1. Introduction
Electricity consumption, production and supply are increasingly important areas that are being looked into seriously by governments, researchers and corporate companies due to the fact of their inevitable importance on livelihoods and economic development all around the world. Electricity is conventionally generated using sources of primary energy including fossil fuels, nuclear energy and renewable energy. However, a high percentage of electricity production comes from the burning of fossil fuels, leading to an increase in greenhouse gas emissions, which are harmful to the environment in the long run. One of the cruxes of the United Nation’s Sustainable Development Goals (UNSDGs) (
https://sdgs.un.org/goals, accessed on 5 November 2021) is to reduce greenhouse gases as an effective method to reduce carbon emissions worldwide and promote the use of renewable energy sources. Specifically, SDG 12 (
https://www.cdp.net/en/companies-discloser, accessed on 5 November 2021), which concerns “Responsible Consumption and Production”, aims to reduce greenhouse gases and carbon emissions worldwide. To effectively reduce carbon emissions, the solutions are to reduce electricity production from the burning of fossil fuels and to minimize the problems of electricity overproduction and oversupply.

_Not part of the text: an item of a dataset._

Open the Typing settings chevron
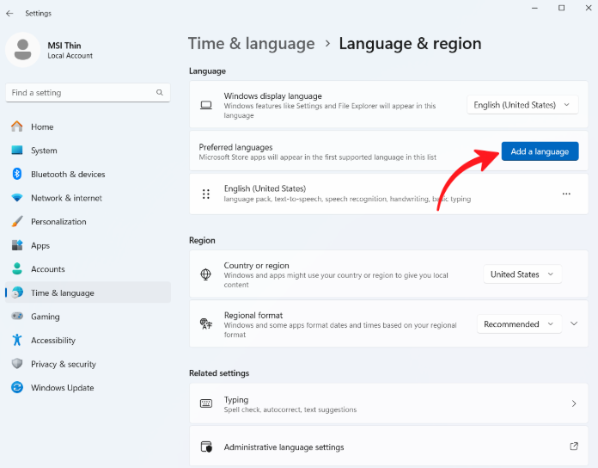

Electricity consumption varies greatly from one region to another depending on the availability of electricity and the level of development of the region. One of the measures of the development of a country is the Human Development Index (HDI) (
https://hdr.undp.org/en/content/human-development-index-hdi, accessed on 5 November 2021). Countries with a higher HDI are considered more developed compared to countries with a lower HDI. Therefore, it is important to develop methods to accurately forecast electricity consumption in different geographical regions at different times so that we are able to produce and supply electricity in correct amounts. This would enable us to optimize electricity production and supply to match electricity demand. This would also ensure that all regions are supplied with adequate amounts of electricity supporting their livelihood and development. Forecasting electricity consumption accurately would help to prevent excessive burning of fossil fuels and is crucial for the strategic planning of electricity production and supply. Inefficiency in electricity production may cause a shortage or surplus of electricity supply. A shortage of electricity may affect a region’s development; meanwhile, a surplus of electricity would be a wastage.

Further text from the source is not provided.